Hafta İçi : 09:00-18:00
·

Trafik Kazası Tazminat Davası

Trafik kazası sonucu tazminat istemiyle hem bedensel hem de malvarlıksal zararların giderilmesi amaçlanır. En az bir motorlu aracın katıldığı kazalar, trafik kazası olarak adlandırılmaktadır. Trafik kazası tazminat davası, bu kaza sonucu bedensel veya malvarlıksal olarak zarara uğrayan kişilerin, kazadan sorumlu kişilere karşı açtığı dava türü olarak nitelendirilebilir.

Trafik kazası sonucu meydana gelen zarar için hem maddi hem manevi tazminat davası açılabilmesi mümkündür.

Trafik kazası nedeniyle tazminat davasının özünde haksız fiil sorumluluğu yatmaktadır. Haksız bir fiil sonucu bir zarara sebep olan kimsenin, bu zararı uygun bir tazminat ödemek suretiyle gidermesi gerekmektedir.

 

TBK MADDE 49

Kusurlu ve hukuka aykırı bir fiille başkasına zarar veren, bu zararı gidermekle yükümlüdür.

Zarar verici fiili yasaklayan bir hukuk kuralı bulunmasa bile, ahlaka aykırı bir fiille başkasına kasten zarar veren de bu zararı gidermekle yükümlüdür.

 

ZAMANAŞIMI SÜRESİ NEDİR-NE ZAMAN BAŞLAR?

Trafik kazası tazminat sorumluluğu özünde bir haksız fiil sorumluluğu olduğu için, kazanın (haksız fiilin) gerçekleştirildiği andan itibaren zamanaşımı işlemeye başlamaktadır.
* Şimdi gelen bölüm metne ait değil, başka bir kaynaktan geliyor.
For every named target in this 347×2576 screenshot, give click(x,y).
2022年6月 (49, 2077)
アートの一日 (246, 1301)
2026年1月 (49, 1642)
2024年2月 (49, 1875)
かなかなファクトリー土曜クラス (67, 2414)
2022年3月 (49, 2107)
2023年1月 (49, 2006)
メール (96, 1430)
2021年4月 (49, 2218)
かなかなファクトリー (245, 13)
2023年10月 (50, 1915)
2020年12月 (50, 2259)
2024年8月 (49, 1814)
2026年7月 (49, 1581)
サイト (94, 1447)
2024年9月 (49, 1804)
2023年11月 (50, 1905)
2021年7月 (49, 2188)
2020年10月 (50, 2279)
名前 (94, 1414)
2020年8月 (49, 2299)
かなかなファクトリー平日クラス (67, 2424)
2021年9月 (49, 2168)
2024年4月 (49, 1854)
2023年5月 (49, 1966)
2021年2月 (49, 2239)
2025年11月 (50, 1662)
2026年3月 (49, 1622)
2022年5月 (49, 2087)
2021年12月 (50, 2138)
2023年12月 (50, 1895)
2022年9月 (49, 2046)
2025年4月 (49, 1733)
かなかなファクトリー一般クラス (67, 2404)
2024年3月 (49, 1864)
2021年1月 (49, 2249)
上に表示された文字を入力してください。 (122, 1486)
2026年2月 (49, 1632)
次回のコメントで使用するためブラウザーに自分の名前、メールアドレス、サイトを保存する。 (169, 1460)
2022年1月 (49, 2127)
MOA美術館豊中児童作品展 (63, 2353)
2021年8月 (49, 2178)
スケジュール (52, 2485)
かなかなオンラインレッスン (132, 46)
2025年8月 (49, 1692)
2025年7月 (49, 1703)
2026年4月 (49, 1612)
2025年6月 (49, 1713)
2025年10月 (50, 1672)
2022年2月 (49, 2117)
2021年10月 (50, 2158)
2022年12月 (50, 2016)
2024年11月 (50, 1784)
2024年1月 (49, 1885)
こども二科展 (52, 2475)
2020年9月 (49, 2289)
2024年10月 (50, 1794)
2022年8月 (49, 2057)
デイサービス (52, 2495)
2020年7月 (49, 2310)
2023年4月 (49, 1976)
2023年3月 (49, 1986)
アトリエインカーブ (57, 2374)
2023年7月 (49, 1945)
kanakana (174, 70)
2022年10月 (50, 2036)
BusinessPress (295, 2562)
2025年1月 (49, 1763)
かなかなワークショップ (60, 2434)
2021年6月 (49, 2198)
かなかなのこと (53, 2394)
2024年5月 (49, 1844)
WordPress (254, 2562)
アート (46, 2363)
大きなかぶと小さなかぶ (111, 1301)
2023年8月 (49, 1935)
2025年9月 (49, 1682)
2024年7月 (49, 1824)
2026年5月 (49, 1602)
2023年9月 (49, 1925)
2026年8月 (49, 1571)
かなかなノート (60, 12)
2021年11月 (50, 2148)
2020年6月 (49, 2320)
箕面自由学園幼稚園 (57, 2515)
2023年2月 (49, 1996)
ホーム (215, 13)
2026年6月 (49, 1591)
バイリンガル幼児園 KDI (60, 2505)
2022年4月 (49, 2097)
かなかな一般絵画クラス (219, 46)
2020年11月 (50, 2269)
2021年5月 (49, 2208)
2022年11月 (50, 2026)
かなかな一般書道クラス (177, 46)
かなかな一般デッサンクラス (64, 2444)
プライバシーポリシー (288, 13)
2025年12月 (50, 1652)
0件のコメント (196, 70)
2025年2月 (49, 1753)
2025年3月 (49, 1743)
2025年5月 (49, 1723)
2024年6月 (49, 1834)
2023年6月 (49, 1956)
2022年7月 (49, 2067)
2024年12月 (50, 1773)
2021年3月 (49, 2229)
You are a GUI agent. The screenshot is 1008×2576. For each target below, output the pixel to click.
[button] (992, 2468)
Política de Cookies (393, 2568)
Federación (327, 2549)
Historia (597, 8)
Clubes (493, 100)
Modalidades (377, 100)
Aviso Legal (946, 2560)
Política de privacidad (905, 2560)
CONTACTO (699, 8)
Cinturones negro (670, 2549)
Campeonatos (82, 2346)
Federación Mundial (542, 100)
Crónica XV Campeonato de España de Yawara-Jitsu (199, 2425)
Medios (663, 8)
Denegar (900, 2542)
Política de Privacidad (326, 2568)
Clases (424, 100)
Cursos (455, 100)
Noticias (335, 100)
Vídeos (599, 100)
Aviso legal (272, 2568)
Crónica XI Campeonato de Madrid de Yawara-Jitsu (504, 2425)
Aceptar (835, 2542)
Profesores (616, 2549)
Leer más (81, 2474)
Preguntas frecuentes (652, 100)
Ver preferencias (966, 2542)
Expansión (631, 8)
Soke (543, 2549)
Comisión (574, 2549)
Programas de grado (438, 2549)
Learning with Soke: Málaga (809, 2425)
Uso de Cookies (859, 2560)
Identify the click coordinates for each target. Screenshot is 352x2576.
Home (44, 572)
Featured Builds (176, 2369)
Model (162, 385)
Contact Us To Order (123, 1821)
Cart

Karayolları Trafik Kanunu’na göre;

**Motorlu araç kazalarından doğan maddi zararların tazminine ilişkin talepler, zarar görenin, zararı ve tazminat yükümlüsünü öğrendiği tarihten başlayarak iki yıl ve herhalde, kaza gününden başlayarak on yıl içinde zamanaşımına uğrar.

**Dava, cezayı gerektiren bir fiilden doğar ve ceza kanunu bu fiil için daha uzun bir zaman aşımı süresi öngörmüş bulunursa, bu süre, maddi tazminat talepleri için de geçerlidir.

**Zamanaşımı, tazminat yükümlüsüne karşı kesilirse, sigortacıya karşı da kesilmiş olur. Sigortacı bakımından kesilen zamanaşımı, tazminat yükümlüsü bakımından da kesilmiş sayılır.

***Motorlu araç kazalarında tazminat yükümlülerinin birbirlerine karşı rücu hakları, kendi yükümlülüklerini tam olarak yerine getirdikleri ve rücu edilecek kimseyi öğrendikleri günden başlayarak iki yılda zamanaşımına uğrar.

Diğer hususlarda, genel hükümler uygulanır.

TAZMİNAT DAVASINI KİMLER AÇABİLİR?

 

-Trafik kazası sonucu zarar gören/yaralanan kişinin maddi (kazanç, iş gücü kaybı, tedavi giderleri vs. sebepleriyle) ve manevi (yaşadığı elem ve üzüntü dolayısıyla) tazminat davası açabileceği noktasında kuşku yoktur.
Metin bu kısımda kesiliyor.